Still, there was that wall: the resentment that stood between me and living fully in Jesus.

That letter was my reminder to stay soft. To stay soft regardless. To say soft in spite of.

It’s been over a year since I left that last note on that car; it was the last thing I ever said to him. It was also the hammer I took to a wall that separated me from God.

And remember the boy in the purple striped dress shirt and the suspenders that let me into the party? We met that night for the first time, and we’ve been married for seven months, now. 

Funny how some things work out, huh?


The other day, I was reading in Matthew when I came across a commandment directly from Jesus: “Because of the increase of wickedness, the love of most will grow cold, but the one who stands firm to the end will be saved” (Matthew 24:12).

The love of most will grow cold. 

Jesus asks a lot of us: don’t be afraid, be selfless, do not lie, don’t cheat, don’t steal, give, love Him and our neighbors. He even asks us to carry our crosses just as He did.

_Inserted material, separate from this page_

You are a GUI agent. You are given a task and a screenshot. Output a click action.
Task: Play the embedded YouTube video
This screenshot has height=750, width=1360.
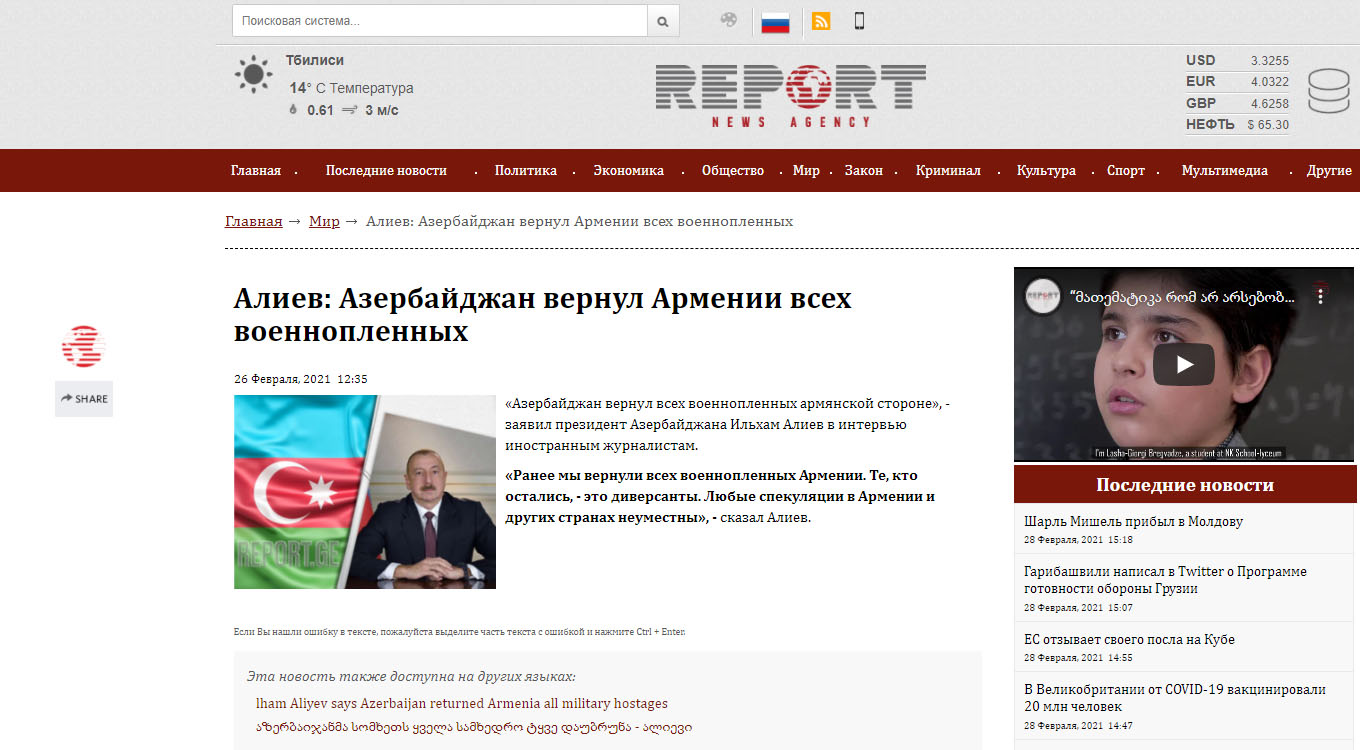(x=1184, y=364)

But that — that was the first time that I ever read anything about Him commanding us to be soft.

We are called to a holy softness.

So much of my life has been spent harboring bitterness towards people for my own choices. But it’s not really showing up if you do it in hopes that someone will clap for you.

The heart of the Father is soft. His heart is forgiving, and He is fluent in the art of second  chances. He is the designer of selflessness, and He has mastered bottomless-giving.

He yearns to shower us in gifts and provisions–not because He expects something in return, but because it’s the core of His character.

That’s not to say He isn’t a just Father, not to say that He does not judge. He is not weak, and He will not be taken advantage of, and He is a Father who doesn’t want to see His children trampled on in their softness.

But He never says, “You owe me.”

And He doesn’t turn away when we don’t praise Him for it. He doesn’t hold back or run empty or let His bitterness come between us and Him. He keeps at it, relentlessly.

Don’t let the world steal your love. Don’t let it make you hard. Don’t let it put your fire out.

Be the one who shows up first. Believe in someone the loudest. Stand clapping in the front row. Send the text, buy the gift, drive the miles, leave the note anyway. It’s the closest we’ll get to being like Jesus.